From enhancing teachers’ content knowledge and skills to inspiring future leaders, PopEd provides a range of resources and events to help classes address global challenges through a sustainability lens. Our hands-on workshops across North America bring these critical topics to life in classrooms, while our Leadership Institutes offer immersive training for educators to deepen their expertise and represent us in their communities.
Teachers can connect and collaborate through networking events, and our student video contest encourages creative engagement with global issues. For those seeking professional development, our accredited graduate course offers in-depth knowledge of population trends and global sustainability. This event wrapped up with a demonstration of a fun PopEd game of strategy on sustainably managing resources. Attendees left with fresh insights and resources, creating a ripple effect of informed and empowered learners.
We have had our materials used by Peace Corps volunteers in African countries, but they require quite a bit of adaptation to make them relevant to different communities and cultures. It’s best when local educators adapt the lessons, since they know their audience. We do receive quite a few entries to our student video contest from students in Africa and we will continue to publicize it there and throughout the world.

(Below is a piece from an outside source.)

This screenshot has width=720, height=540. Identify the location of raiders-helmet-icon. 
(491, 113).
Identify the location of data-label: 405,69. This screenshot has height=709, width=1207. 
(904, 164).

We have quite a few lessons on carbon emissions. Carol mentioned one in our elementary curriculum, titled “Counting Carbon” that makes the connection to transportation. Another is in our 330 Million in the USA curriculum, titled “Let’s Go!” Students use interactive mapping to strategize urban transit and determine the most convenient ways for people to get around a city, and then use emissions data to extrapolate the impact of thousands of individual travel choices. There’s also an activity in our high school curriculum Earth Matters, titled “Getting Around”. In that one, students create and conduct a survey to identify a local transportation issue and develop a strategy to make their community less dependent on fossil fuels.